The Oracle iPlanet Web Proxy Server (OiWPS), formerly known as Sun Java System Web Proxy Server (SJSWPS), is a proxy server software developed by Sun Microsystems (since 2010, Oracle Corporation).

==Overview==

The Oracle iPlanet Web Proxy Server, is a popular HTTP/1.1 Proxy server software developed by Sun Microsystems. OiWPS 4.0 is widely used for proxying, caching, and filtering web content, boosting network security and performance, as well as to protect and secure, and load balance across, content servers.

==History==

Earlier known as Sun ONE Web Proxy server, the Sun Java System Web Proxy Server 4.0 is a major rewrite of the older 3.x version of Sun's Proxy server, formerly known as Netscape Proxy Server.

The Netscape Proxy Server version 3.x was essentially a coupling between the Netscape browser client, responsible for talking to remote servers, and the Netscape web server 4.x, which in turn handled the duty of talking to a client. Support for multithreading was absent, and the Proxy server operated in multi-process mode where each request was handled by a dedicated process.

Data section:
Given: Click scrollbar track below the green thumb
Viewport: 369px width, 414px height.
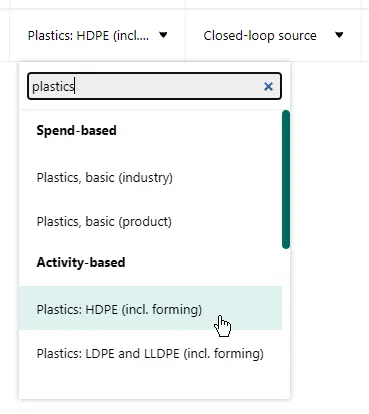Looking at the screenshot, I should point(286,320).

Aim 1: In the proxy server article, how did the Netscape Proxy Server version 3.x handle each request?
Aim 2: Reproduce the words of the proxy server article between "The Oracle iPlanet Web Proxy Server (OiWPS), formerly" and "Netscape Proxy Server.", inclusive.

Problem solution 1: Each request was handled by a dedicated process.

Problem solution 2:
The Oracle iPlanet Web Proxy Server (OiWPS), formerly known as Sun Java System Web Proxy Server (SJSWPS), is a proxy server software developed by Sun Microsystems (since 2010, Oracle Corporation).

==Overview==

The Oracle iPlanet Web Proxy Server, is a popular HTTP/1.1 Proxy server software developed by Sun Microsystems. OiWPS 4.0 is widely used for proxying, caching, and filtering web content, boosting network security and performance, as well as to protect and secure, and load balance across, content servers.

==History==

Earlier known as Sun ONE Web Proxy server, the Sun Java System Web Proxy Server 4.0 is a major rewrite of the older 3.x version of Sun's Proxy server, formerly known as Netscape Proxy Server.